网站安全设置：会话cookie中缺少HttpOnly属性的修复

缺少 HttpOnly 属性的Cookie很容易被跨站脚本（XSS）攻击窃取，从而导致用户会话被劫持。

HttpOnly 属性的核心作用是：阻止客户端的JavaScript代码通过 [xss_clean] API访问被标记的Cookie。这样，即使网站存在XSS漏洞，攻击者也无法轻易窃取用户的会话标识符。

在开始之前，请记住一个核心原则：HttpOnly 属性应该在服务器端设置会话Cookie时直接添加到 Set-Cookie 响应头中。 最佳实践是在应用程序代码或Web服务器配置中全局设置。

下面我们分别讲解在IIS、Nginx和Apache下如何修复此漏洞。

Microsoft IIS 下的修复方法

方法一：在web.config文件中配置（推荐，适用于ASP.NET应用程序）

在网站的根目录找到或创建 web.config 文件，并添加如下配置：

<configuration>
  <system.web>
    <!-- 为ASP.NET会话Cookie设置HttpOnly -->
    <sessionState cookieHttpOnly="true" />
    <!-- 为所有ASP.NET创建的Cookie（如Forms Authentication cookie）设置HttpOnly -->
    <httpCookies httpOnlyCookies="true" />
  </system.web>
</configuration>

方法二：使用IIS的URL重写模块设置响应头（通用方法）

如果上述方法不生效，或者你需要为非ASP.NET应用程序（如PHP）设置，可以使用强大的 IIS URL重写模块 作为出站规则来修改响应头。

1 ：安装URL重写模块（如果尚未安装）。

2 ：在IIS管理器中选中网站，打开 “URL重写” 功能。

3 ：在右侧 操作 面板中，点击 “添加规则...”。

4 ：选择 “出站规则” 模板下的 “空白规则”。

5 ：配置规则：

·名称: Set HttpOnly Flag on Session Cookie

·匹配范围: 选择 响应 -> Set-Cookie 头

·条件：添加一个条件，例如匹配包含会话Cookie名称（如 ASP.NET_SessionId）的模式。

·操作：重写

·操作属性:

重写值: {R:1}; HttpOnly （这需要在模式中捕获Cookie原有的内容）

服务器变量: 不需要设置。

这种模式相对复杂，需要编写正则表达式来匹配和重写 Set-Cookie 头。
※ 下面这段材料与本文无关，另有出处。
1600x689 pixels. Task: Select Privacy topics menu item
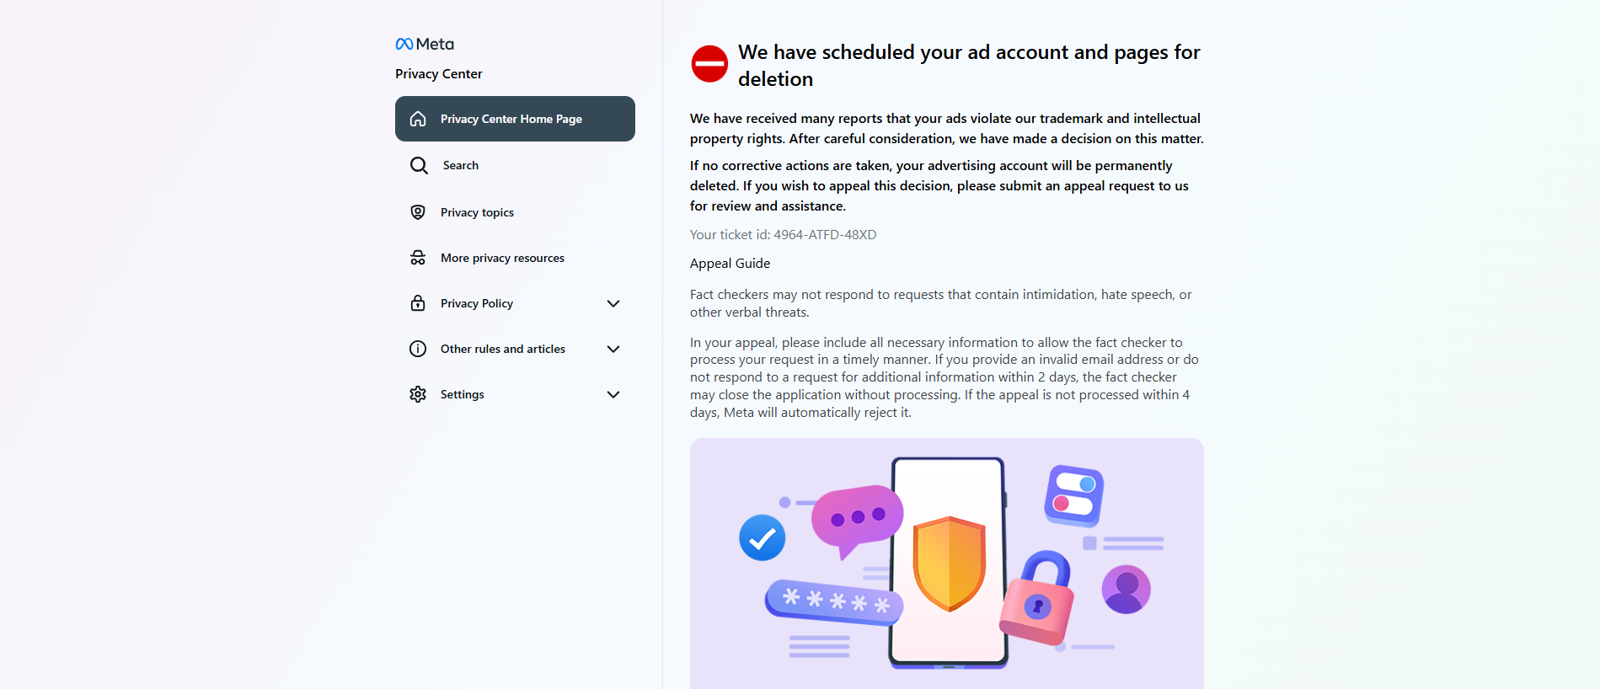(x=515, y=212)
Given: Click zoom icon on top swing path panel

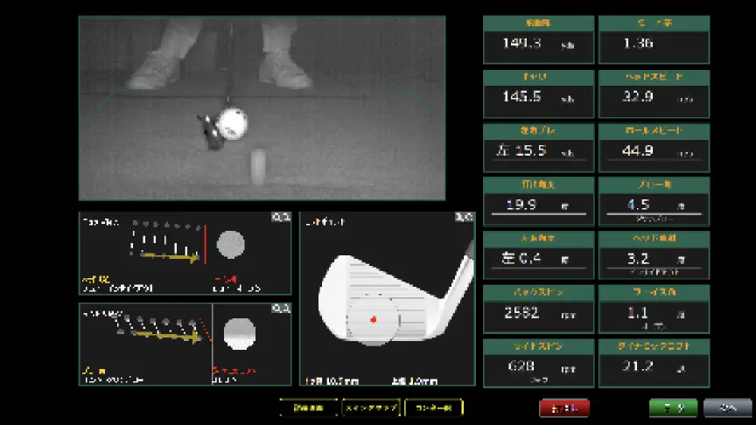Looking at the screenshot, I should coord(281,218).
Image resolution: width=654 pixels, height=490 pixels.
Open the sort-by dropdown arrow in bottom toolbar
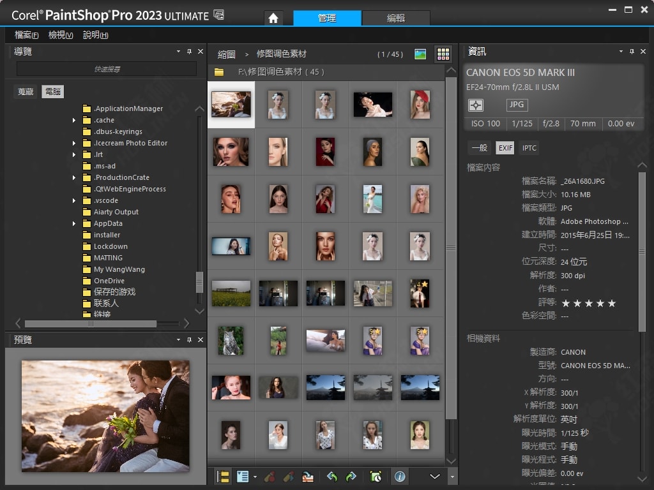click(x=255, y=477)
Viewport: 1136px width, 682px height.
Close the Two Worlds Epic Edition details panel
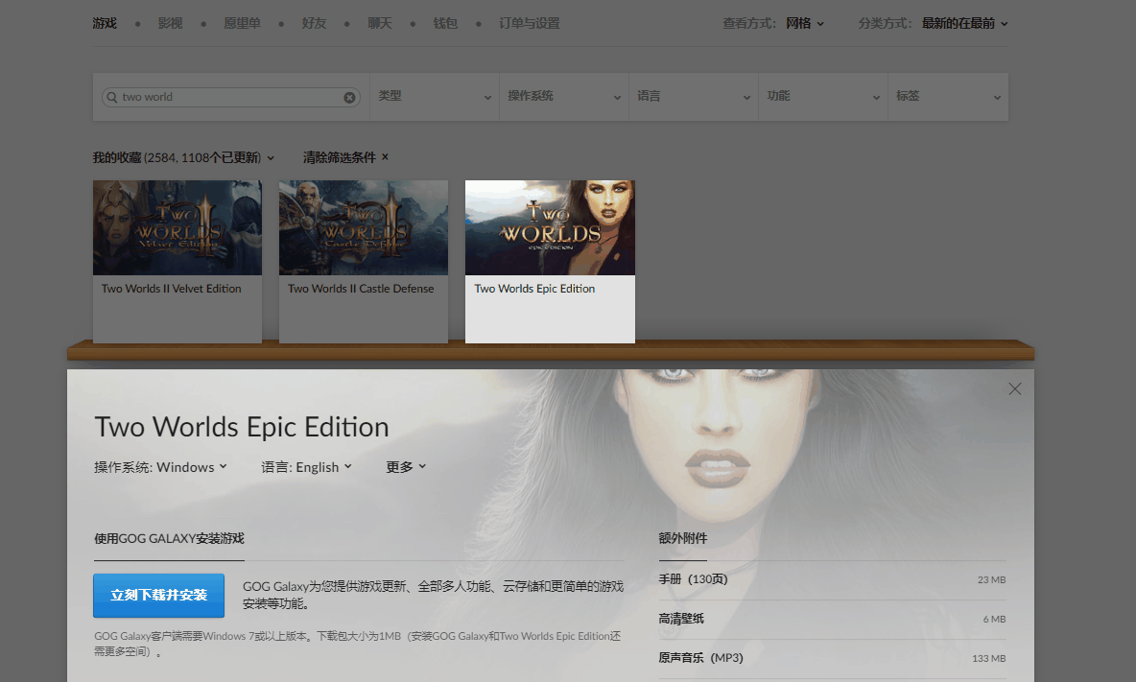(x=1014, y=388)
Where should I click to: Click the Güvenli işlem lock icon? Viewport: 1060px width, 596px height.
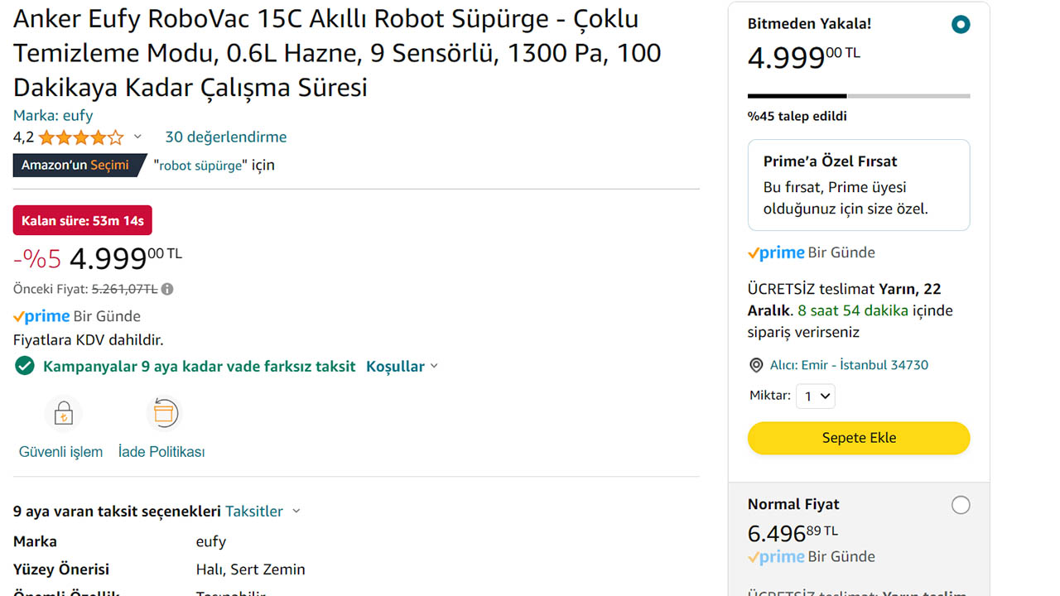[x=63, y=413]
例如，一个简单的规则可能是查找不以 HttpOnly 结尾的特定Cookie，然后为其追加 ; HttpOnly。

Nginx 下的修复方法

Nginx本身不直接生成会话Cookie，但它可以作为反向代理，在将响应发送给客户端之前修改后端应用（如PHP、Python、Java等）返回的 Set-Cookie 头。这是最推荐的Nginx配置方式。

在你的 server 或 location 配置块中，使用 proxy_cookie_path 指令或 more_set_headers 指令。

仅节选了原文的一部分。